(Records to use begins)

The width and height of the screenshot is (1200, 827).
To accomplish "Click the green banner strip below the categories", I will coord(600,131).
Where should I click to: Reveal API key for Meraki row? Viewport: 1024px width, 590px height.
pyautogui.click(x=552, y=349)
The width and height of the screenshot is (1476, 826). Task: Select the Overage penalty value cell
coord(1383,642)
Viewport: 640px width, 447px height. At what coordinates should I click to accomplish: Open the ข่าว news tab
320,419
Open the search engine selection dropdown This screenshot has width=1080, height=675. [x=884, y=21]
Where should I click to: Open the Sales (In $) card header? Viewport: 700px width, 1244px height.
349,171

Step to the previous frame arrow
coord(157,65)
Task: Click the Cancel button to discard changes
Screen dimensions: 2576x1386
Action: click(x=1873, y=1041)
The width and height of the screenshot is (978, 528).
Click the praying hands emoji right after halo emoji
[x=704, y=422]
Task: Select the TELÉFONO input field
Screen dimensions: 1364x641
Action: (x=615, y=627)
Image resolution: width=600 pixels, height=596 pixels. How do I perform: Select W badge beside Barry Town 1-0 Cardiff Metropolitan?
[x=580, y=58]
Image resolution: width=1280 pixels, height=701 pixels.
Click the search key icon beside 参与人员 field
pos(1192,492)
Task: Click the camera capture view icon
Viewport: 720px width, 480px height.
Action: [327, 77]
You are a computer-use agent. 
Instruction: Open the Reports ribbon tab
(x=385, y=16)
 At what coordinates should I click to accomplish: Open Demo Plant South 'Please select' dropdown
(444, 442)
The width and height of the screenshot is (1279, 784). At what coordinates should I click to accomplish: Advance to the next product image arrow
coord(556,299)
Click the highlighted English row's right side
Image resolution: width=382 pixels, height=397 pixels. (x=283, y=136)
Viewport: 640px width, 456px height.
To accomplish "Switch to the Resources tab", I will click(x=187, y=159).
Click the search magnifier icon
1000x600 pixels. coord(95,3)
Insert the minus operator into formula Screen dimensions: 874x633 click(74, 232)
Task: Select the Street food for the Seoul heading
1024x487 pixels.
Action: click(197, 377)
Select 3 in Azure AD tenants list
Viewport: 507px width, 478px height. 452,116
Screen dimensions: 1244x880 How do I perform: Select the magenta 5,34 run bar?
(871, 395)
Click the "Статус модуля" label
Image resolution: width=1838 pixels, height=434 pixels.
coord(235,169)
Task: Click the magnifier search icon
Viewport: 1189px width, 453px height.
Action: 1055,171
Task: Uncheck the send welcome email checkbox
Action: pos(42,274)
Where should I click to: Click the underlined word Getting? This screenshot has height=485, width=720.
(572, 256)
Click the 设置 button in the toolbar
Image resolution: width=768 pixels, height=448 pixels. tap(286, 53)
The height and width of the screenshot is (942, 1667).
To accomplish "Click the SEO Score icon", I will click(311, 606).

(Records to use ends)

* Exercise instructions *
In your reply, restate every entry exactly.

* Output of the exercise *
The width and height of the screenshot is (1200, 827).
To accomplish "Click the green banner strip below the categories", I will coord(600,131).
Where should I click to: Reveal API key for Meraki row? Viewport: 1024px width, 590px height.
pyautogui.click(x=552, y=349)
The width and height of the screenshot is (1476, 826). Task: Select the Overage penalty value cell
coord(1383,642)
Viewport: 640px width, 447px height. At what coordinates should I click to accomplish: Open the ข่าว news tab
320,419
Open the search engine selection dropdown This screenshot has width=1080, height=675. [x=884, y=21]
Where should I click to: Open the Sales (In $) card header? Viewport: 700px width, 1244px height.
349,171

Step to the previous frame arrow
coord(157,65)
Task: Click the Cancel button to discard changes
Screen dimensions: 2576x1386
Action: click(x=1873, y=1041)
The width and height of the screenshot is (978, 528).
Click the praying hands emoji right after halo emoji
[x=704, y=422]
Task: Select the TELÉFONO input field
Screen dimensions: 1364x641
Action: (x=615, y=627)
Image resolution: width=600 pixels, height=596 pixels. How do I perform: Select W badge beside Barry Town 1-0 Cardiff Metropolitan?
[x=580, y=58]
Image resolution: width=1280 pixels, height=701 pixels.
Click the search key icon beside 参与人员 field
pos(1192,492)
Task: Click the camera capture view icon
Viewport: 720px width, 480px height.
Action: [327, 77]
You are a computer-use agent. 
Instruction: Open the Reports ribbon tab
(x=385, y=16)
 At what coordinates should I click to accomplish: Open Demo Plant South 'Please select' dropdown
(444, 442)
The width and height of the screenshot is (1279, 784). At what coordinates should I click to accomplish: Advance to the next product image arrow
coord(556,299)
Click the highlighted English row's right side
Image resolution: width=382 pixels, height=397 pixels. (x=283, y=136)
Viewport: 640px width, 456px height.
To accomplish "Switch to the Resources tab", I will click(x=187, y=159).
Click the search magnifier icon
1000x600 pixels. coord(95,3)
Insert the minus operator into formula Screen dimensions: 874x633 click(74, 232)
Task: Select the Street food for the Seoul heading
1024x487 pixels.
Action: click(197, 377)
Select 3 in Azure AD tenants list
Viewport: 507px width, 478px height. 452,116
Screen dimensions: 1244x880 How do I perform: Select the magenta 5,34 run bar?
(871, 395)
Click the "Статус модуля" label
Image resolution: width=1838 pixels, height=434 pixels.
coord(235,169)
Task: Click the magnifier search icon
Viewport: 1189px width, 453px height.
Action: 1055,171
Task: Uncheck the send welcome email checkbox
Action: pos(42,274)
Where should I click to: Click the underlined word Getting? This screenshot has height=485, width=720.
(572, 256)
Click the 设置 button in the toolbar
Image resolution: width=768 pixels, height=448 pixels. tap(286, 53)
The height and width of the screenshot is (942, 1667).
To accomplish "Click the SEO Score icon", I will click(311, 606).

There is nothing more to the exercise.